Durant les quatre dernières années (1992-1997), le secteur géographique constitué de l'est du Canada a réalisé un bénéfice d'exploitation total (bénéfice net avant intérêts, impôts et éléments extraordinaires) de 369$ millions U.S., dont les meilleurs résultats en 1997, soit 119$ millions U.S. Pour cette période, 35% du bénéfice d'exploitation total de la firme est provenu principalement de ses opérations canadiennes.

5.4 DIVIDENDES ;

Comme les autres multinationales Shell et Esso, Ultramar Diamond Shamrock verse une part importante de ses profits en dividendes, ce qui l'oblige à emprunter davantage pour financer ses acquisitions récentes, entre autres celles de National Convenience en 1995 au coût de 280$ millions U.S. (661 points de vente) et de Total en 1997 au coût de 852$ millions U.S. (2000 stations), deux compagnies américaines.
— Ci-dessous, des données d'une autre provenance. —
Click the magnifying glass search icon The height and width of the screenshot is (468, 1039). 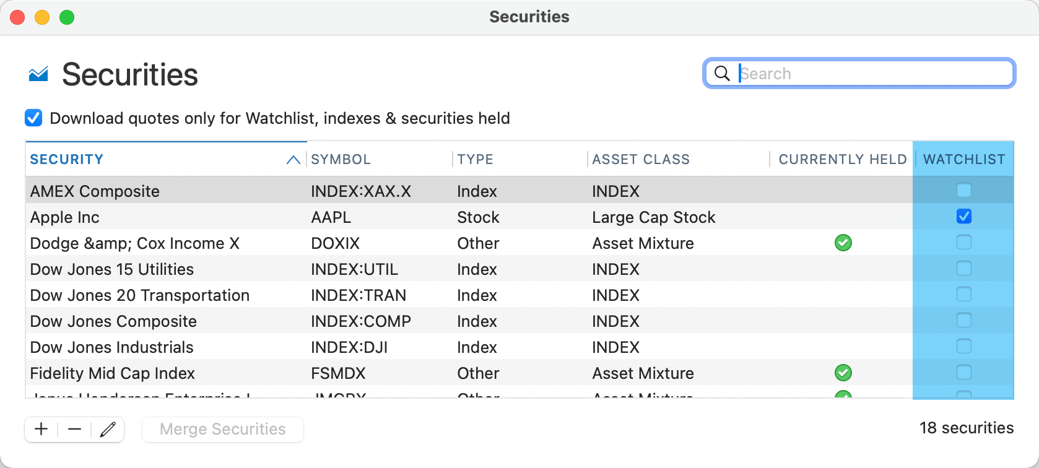pyautogui.click(x=722, y=74)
En effet, au cours des six dernières années (1992-1997), UDS a versé 70% de ses profits en dividendes, soit 380$ millions U.S. sur des bénéfices nets de 543$ millions U.S. Encore une fois, nous constatons que l'argent réalisé par UDS dans l'est du Canada, principalement au Québec, sort du pays et de la province pour payer des dividendes aux actionnaires étrangers et pour financer en partie l'expansion de la firme aux États-Unis qui se fait par voie d'acquisitions.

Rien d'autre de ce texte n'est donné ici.